Иногда Антон Антонович заходил на квартиру Кларков. У них была большая дружная семья со своеобразным бытом, сложившимся за годы ссыльной жизни. Здесь много и страстно говорили о главном: о революции, о будущем. И умели по-детски радоваться мелочам: возились с белкой, привезенной Кларком-отцом из Могзона и усердно «трудившейся» в колесе клетки. На семейном совете было решено дать белке свободу. И Павел Иванович торжественно обещал в первую же свою поездку по линии отпустить белку в родную тайгу.

Присутствие Бориса и Нюты, молчаливых, влюбленных, растерянных от нахлынувшего на них чувства, наполняло Антона Антоновича добрым предчувствием счастливой жизни с Таней. Таня была уже освобождена по амнистии из тюрьмы. Ожидание близкой встречи владело Костюшко. Дни поздней осени, овеянные стойким запахом палого листа, окрашенные акварелью первых зимних закатов, осыпанные лебяжьим пухом первого снега, были по-весеннему легки и радостны.

Антон Антонович жил теперь на Сунгарийской у Кривоносенко.

Тот приехал из деревни и стал сманивать Костюшко к себе, в свою просторную квартиру.
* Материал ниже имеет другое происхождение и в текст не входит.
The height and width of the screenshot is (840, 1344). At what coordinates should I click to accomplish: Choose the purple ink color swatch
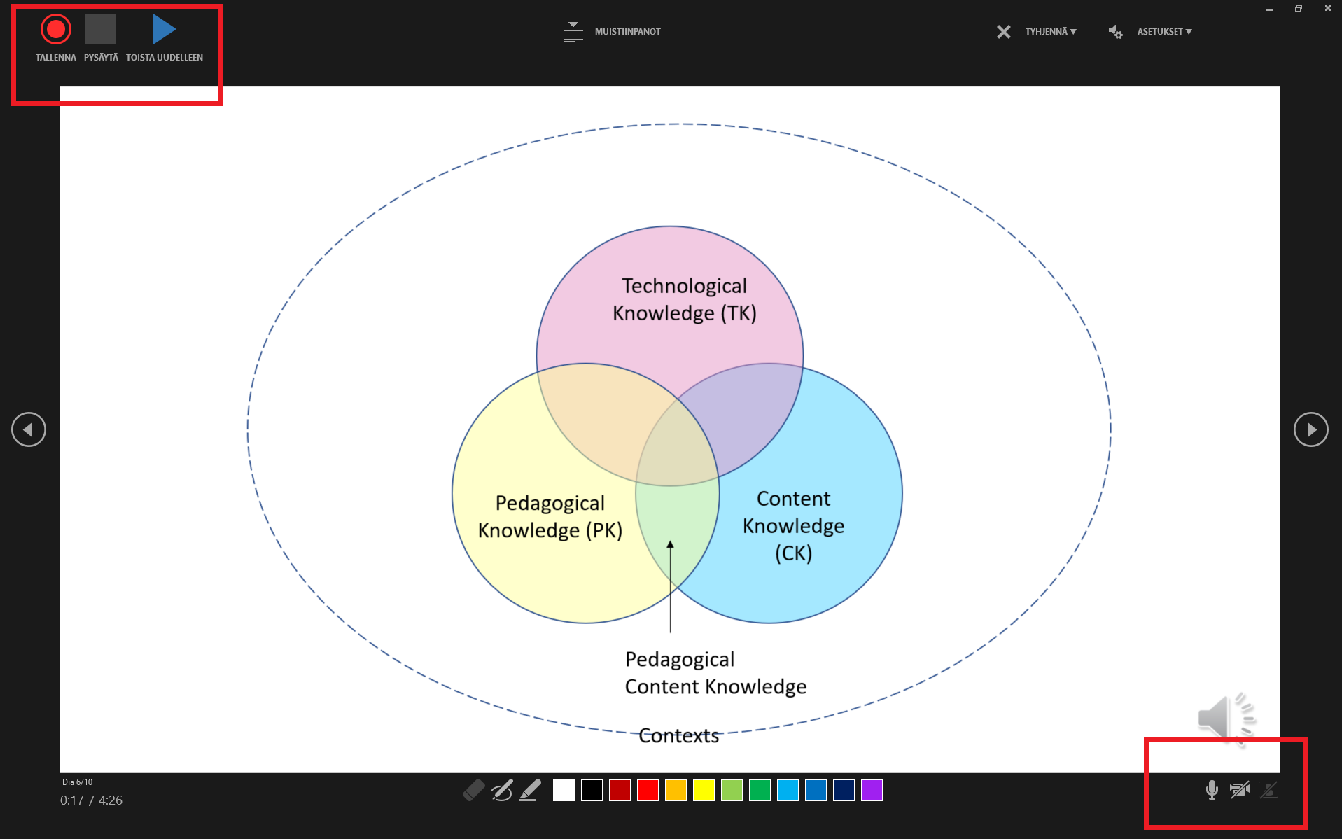[x=872, y=790]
— У меня домик бравенький, твои приедут — всем места хватит, — говорил он.

2

К Гонцову переехала Фаня Альтшулер. Видимых изменений в его быт это не внесло. Фаня ничего не умела. Гонцову это почему-то нравилось. Хохоча, он объяснил Антону Антоновичу:

— Ей-богу — ты, Фаина, не обижайся! — она самовара поставить не сумеет. От ухвата, как от дубины, шарахается. Сроду такой бабы не видывал.
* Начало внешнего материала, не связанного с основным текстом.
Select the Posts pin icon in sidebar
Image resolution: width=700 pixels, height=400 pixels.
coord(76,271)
Фаня не обижалась. Вскинув на Гонцова грустные темные глаза, заговорила нараспев:

— Мой папа хотел, чтобы я закончила гимназию и не знала черной работы. Для этого он сам работал у хозяина «за все»: за возчика и за грузчика. И дневным извозчиком, и ночным.

Говоря, она продолжала свое занятие: переносила с желатиновой массы на бумагу текст листовки.

— Ему семьдесят лет, а он Игнатьеву тюки с мануфактурой таскает, — вставил Гонцов. — Кряжистый старик. Характер — ух! Чуть что — за косу! Ну теперь — баста. Кончилась его власть.